- _WHAT IS BEING ASKED_
In the material below, write out each line word for word and omit the pictures.
EXTRACTED DATA below:
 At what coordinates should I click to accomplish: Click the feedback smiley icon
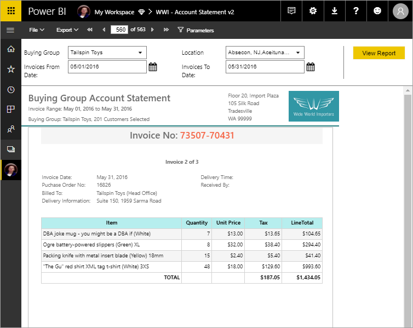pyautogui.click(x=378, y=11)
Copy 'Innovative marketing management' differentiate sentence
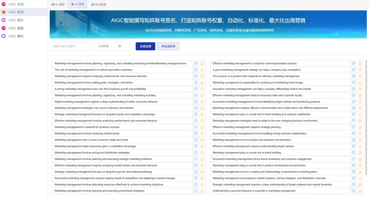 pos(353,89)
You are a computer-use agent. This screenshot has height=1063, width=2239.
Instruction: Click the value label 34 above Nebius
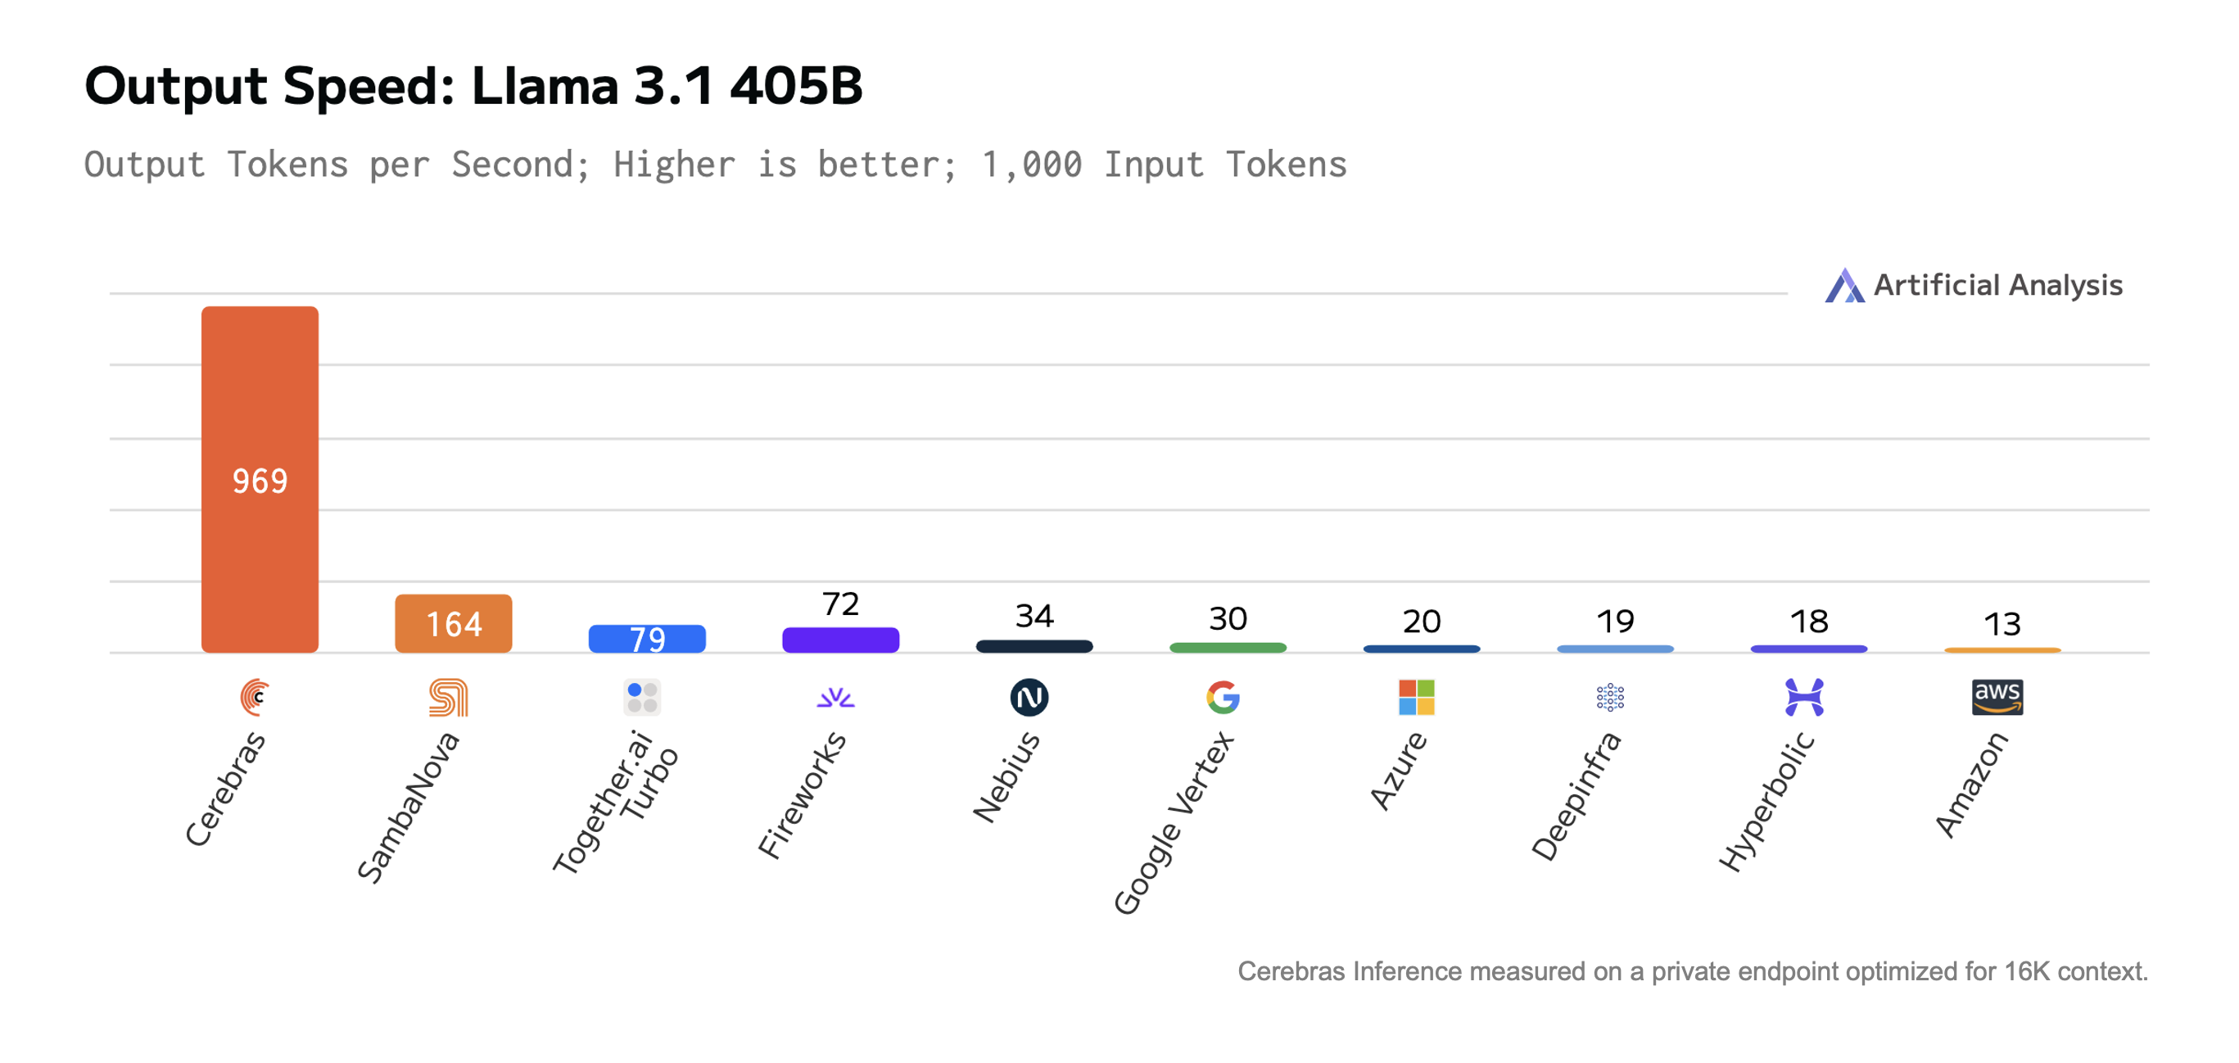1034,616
End of EXTRACTED DATA.
- _FINISHED TASK_
 At what coordinates should I click to accomplish: Click the feedback smiley icon
pyautogui.click(x=378, y=11)
Copy 'Innovative marketing management' differentiate sentence
 pos(353,89)
You are a computer-use agent. This screenshot has height=1063, width=2239.
Instruction: Click the value label 34 above Nebius
1034,616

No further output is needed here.